Appeals Court Upholds Pro-Life Pastor’s Free Speech Rights

State   |   Steven Ertelt   |   Jul 29, 2011   |   11:29AM   |   Oakland, CA

The liberal Ninth Circuit Court of Appeals issued a unanimous 3-0 decision late yesterday in a case involving pro-life pastor Walter Hoye and Oakland’s denial of his free speech rights in the context of abortion.

Hoye, a pastor who has highlighted the problem of high abortion rates in the African-American community, saw his rights to provide abortion alternatives information to women outside local abortion facilities denied when Oakland city officials passed the buffer law preventing him, or any pro-life advocate, from coming within 8 feet of the abortion center or women heading to it.

In issuing the opinion in Hoye v. Oakland, the appeals court agreed with the Life Legal Defense Foundation, a pro-life law firm representing Hoye, in seeing the ordinance as an unconstitutional infringement of free speech. “We agree with Hoye that there are grave constitutional problems with the manner in which the City has understood and enforced its Ordinance,” the court, led by Circuit Judge Marsha S. Berzon, wrote.

The court reversed the district court’s determination that the ordinance is valid as the city applies it, because the City discriminates in enforcing the ordinance against Hoye but not other speakers. The City only prosecutes persons for “approaching” women within the “bubble zone” if they are trying to persuade the woman not to have the abortion while abortion center staffers and others “facilitating” abortions can approach and give the women whatever message they want — often urging women to ignore Hoye.

Although Hoye scrupulously followed the law, he has suffered arrest, prosecution and imprisonment due to Oakland’s determination to shut out his message, while abortion facility staff have never been prosecuted. However, the appeals court concluded, “Oakland’s enforcement policy is a constitutionally invalid, content-based regulation of speech.”

LLDF Legal Director Katie Short told LifeNews.com the decision is also a victory for pro-life advocates because it limits the effect of a ruling in a case in Colorado, the Hill decision, that also limited the free speech rights of pro-life advocates. While the opinion also stated “we do not find any relevant differences between the Ordinance’s purpose and text and those of the Colorado statute that the Supreme Court held to be constitutional in Hill,” the Court noted that the reasoning of the Hill decision “has been criticized by scholars of various stripes.”

“This part of the decision points to a possible narrowing of the Supreme Court’s awful decision in Hill,” Short said. “In evaluating a constitutional challenge to a bubble law like this, courts will not turn a blind eye to the challenges facing pro-lifers in communicating their message, including when those challenges come from the bad behavior of clinic escorts.”

In August 2009, federal district court judge Charles Breyer ruled the law constitutional and set the stage for an appeal and a battle at the Ninth Circuit Appeals Court. In a 25-page memorandum opinion, Breyer held that the ordinance, which applies only outside abortion businesses, was not content- or viewpoint-based on its face. Breyer also ruled that the law is narrowly tailored, even though it prohibits someone giving a brochure on abortion alternatives to a woman entering an abortion center.

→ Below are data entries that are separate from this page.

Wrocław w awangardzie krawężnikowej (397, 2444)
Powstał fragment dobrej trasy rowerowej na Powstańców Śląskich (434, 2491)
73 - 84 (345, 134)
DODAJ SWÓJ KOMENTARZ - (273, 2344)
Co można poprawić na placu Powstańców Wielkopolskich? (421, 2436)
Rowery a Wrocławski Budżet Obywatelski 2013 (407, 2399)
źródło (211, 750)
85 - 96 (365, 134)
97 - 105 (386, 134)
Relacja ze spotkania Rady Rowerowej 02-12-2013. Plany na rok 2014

But, during the hearing before the appeals court, lawyers for Oakland encountered tough questioning from Ninth Circuit justices Marsha Berzon and Stephen Reinhardt during oral argument on Pastor Walter Hoye’s challenge to the constitutionality of the measure.

The city’s admission that it interpreted the law as not applying to abortion center escorts “facilitating access” to abortion clinics met with raised eyebrows. But its suggestion that the law didn’t apply to anything but speech intended to discourage women from having abortions brought sharp rebukes from the justices.

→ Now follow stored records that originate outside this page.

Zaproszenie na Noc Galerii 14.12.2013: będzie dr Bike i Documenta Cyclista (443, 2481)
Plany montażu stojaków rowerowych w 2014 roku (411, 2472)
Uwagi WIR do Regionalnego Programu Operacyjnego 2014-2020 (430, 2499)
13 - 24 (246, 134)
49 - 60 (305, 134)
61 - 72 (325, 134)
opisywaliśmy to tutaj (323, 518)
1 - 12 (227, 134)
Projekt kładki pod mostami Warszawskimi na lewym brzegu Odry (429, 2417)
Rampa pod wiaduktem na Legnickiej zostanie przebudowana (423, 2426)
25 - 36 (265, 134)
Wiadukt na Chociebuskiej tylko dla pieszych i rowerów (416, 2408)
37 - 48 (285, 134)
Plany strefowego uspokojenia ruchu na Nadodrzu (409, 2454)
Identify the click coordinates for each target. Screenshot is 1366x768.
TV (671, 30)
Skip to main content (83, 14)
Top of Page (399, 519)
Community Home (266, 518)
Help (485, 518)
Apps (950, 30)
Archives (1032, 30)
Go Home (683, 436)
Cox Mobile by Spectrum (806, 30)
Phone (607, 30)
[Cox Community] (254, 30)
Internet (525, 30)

Short and volunteer attorney Michael Millen filed suit on Pastor Hoye’s behalf immediately after the law’s passage in December 2007.

“Katie Short did a great job of presenting our case,” said Millen, “but it was the City’s own admission of its true intentions that should make the justices’ jobs very easy. Under the guise of ‘facilitating access’, the City gave carte blanche to any speech that encourages women to go into clinics, while punishing speech that merely suggested alternatives to abortion.”

Oakland officials went so far as to say that even leaflets that were distributed outside the abortion facility would need to be reviewed by police to determine if they violate the law.

“You just won’t find a clearer textbook example of forbidden content-based discrimination than that,” added Millen.

The lawsuit challenged several aspects of the ordinance as unconstitutional, including its preference for pro-abortion speech over pro-life speech. The suit also alleged that the active interference and blocking by abortion clinic escorts turned the law’s 8-foot “buffer” around patients into an insurmountable barrier to communication.